Two associations of Turkish builders, known as Inder and Gyoder, on Tuesday asked members to present an inventory of unsold real estate to a government-backed property investment trust Emlak Konut.
Under the plan as outlined in a document sent to builders by the two associations, companies will apply to the fund to buy their unsold units at a discount to market prices, with 70 percent of the proceeds going to their creditors.
The measures will be a boon for banks, which have been struggling to deal with a rising number of restructurings after the lira dropped 40 percent against the dollar this year, making it one of the world’s worst-performing currencies, and hurting firms’ ability to repay foreign-currency loans. The energy industry alone owes $51 billion to the nation’s banks. Construction is another problematic industry.
“It is proving that the real estate market and construction segment are suffering and could be a source of serious trouble,” said Bloomberg Intelligence banking analyst Tomasz Noetzel. “These measures bode well for banks as they will reduce new bad debt flow and we may see more similar steps to help economy.”
The Borsa Istanbul banking index pared losses after the report of the plan on Tuesday. It was down almost 2 percent at the close in Istanbul, faring worse than the country’s benchmark stock gauge.
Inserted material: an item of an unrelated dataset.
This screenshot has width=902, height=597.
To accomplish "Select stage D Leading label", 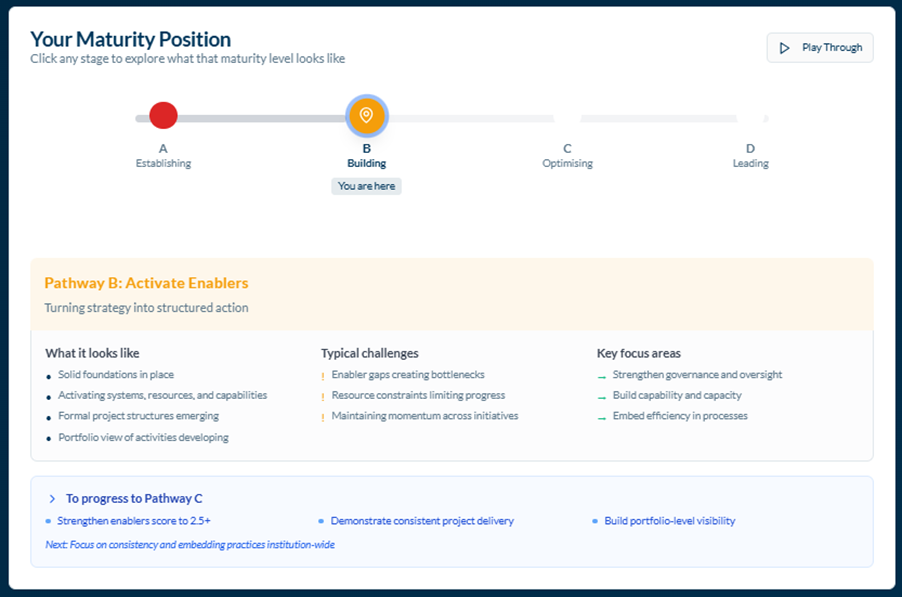I will coord(750,156).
The 13-member Borsa Istanbul Banks Sector Index lost 29 percent this year mostly because of worries on the asset quality, under performing the benchmark index’s 17 percent decline.
Priority will be given to companies already struggling to service bank debt, according to the plan, in a sign that policy makers are showing as much concern for lenders as for construction firms. The Ministry of Treasury and Finance is taking the lead in planning and putting together the necessary funds.
The ministry and Turkey’s banking association, which is providing assistance to policy makers alongside Emlak Konut, couldn’t be reached for comment on the plan.
The plan also comes amid expectations that the government will take comprehensive measures to address a pile-up of bad loans, which have jumped 35 percent since the beginning of the year to around $16 billion, even though non-performing loans and capital adequacy ratios remain relatively healthy at 3.2 percent and 18 percent, according to banking watchdog data at the end of September.
Emlak Konut said in a public filing on Tuesday that it was making an inventory of finished real estate units and called media reports about its work untrue, without elaborating.